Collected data
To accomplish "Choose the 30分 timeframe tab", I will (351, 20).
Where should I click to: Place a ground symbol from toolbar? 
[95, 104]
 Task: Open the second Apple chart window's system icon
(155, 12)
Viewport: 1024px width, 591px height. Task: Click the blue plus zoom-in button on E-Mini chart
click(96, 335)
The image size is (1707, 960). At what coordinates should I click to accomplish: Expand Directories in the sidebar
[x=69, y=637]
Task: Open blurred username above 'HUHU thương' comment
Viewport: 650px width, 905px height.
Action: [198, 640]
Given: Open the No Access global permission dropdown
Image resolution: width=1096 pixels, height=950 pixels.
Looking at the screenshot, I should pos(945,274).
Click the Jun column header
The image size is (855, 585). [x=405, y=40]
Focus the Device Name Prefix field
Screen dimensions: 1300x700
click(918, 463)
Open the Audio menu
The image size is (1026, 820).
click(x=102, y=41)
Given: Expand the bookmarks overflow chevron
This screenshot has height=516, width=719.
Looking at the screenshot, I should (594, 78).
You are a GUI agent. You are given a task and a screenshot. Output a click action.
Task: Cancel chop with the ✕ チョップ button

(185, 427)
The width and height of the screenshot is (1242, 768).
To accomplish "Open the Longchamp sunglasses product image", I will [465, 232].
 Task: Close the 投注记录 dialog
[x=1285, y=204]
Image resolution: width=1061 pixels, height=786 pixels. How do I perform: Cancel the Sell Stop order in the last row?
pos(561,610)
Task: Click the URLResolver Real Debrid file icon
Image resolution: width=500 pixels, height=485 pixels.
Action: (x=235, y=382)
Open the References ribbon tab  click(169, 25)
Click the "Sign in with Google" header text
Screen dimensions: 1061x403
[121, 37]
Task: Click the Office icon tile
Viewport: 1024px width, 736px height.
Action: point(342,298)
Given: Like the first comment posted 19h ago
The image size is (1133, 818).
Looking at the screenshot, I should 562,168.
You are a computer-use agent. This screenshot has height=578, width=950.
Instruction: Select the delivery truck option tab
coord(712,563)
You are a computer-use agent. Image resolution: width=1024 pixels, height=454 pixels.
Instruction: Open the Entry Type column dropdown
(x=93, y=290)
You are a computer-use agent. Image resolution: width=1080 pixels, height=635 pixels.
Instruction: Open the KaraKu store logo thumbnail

REQUIRED WORK:
The answer must be the line containing "Image resolution: width=500" and every line after it through the last line of the records above, repeated exactly.

TASK RESPONSE:
Image resolution: width=500 pixels, height=485 pixels.
Action: (x=235, y=382)
Open the References ribbon tab  click(169, 25)
Click the "Sign in with Google" header text
Screen dimensions: 1061x403
[121, 37]
Task: Click the Office icon tile
Viewport: 1024px width, 736px height.
Action: point(342,298)
Given: Like the first comment posted 19h ago
The image size is (1133, 818).
Looking at the screenshot, I should 562,168.
You are a computer-use agent. This screenshot has height=578, width=950.
Instruction: Select the delivery truck option tab
coord(712,563)
You are a computer-use agent. Image resolution: width=1024 pixels, height=454 pixels.
Instruction: Open the Entry Type column dropdown
(x=93, y=290)
You are a computer-use agent. Image resolution: width=1080 pixels, height=635 pixels.
Instruction: Open the KaraKu store logo thumbnail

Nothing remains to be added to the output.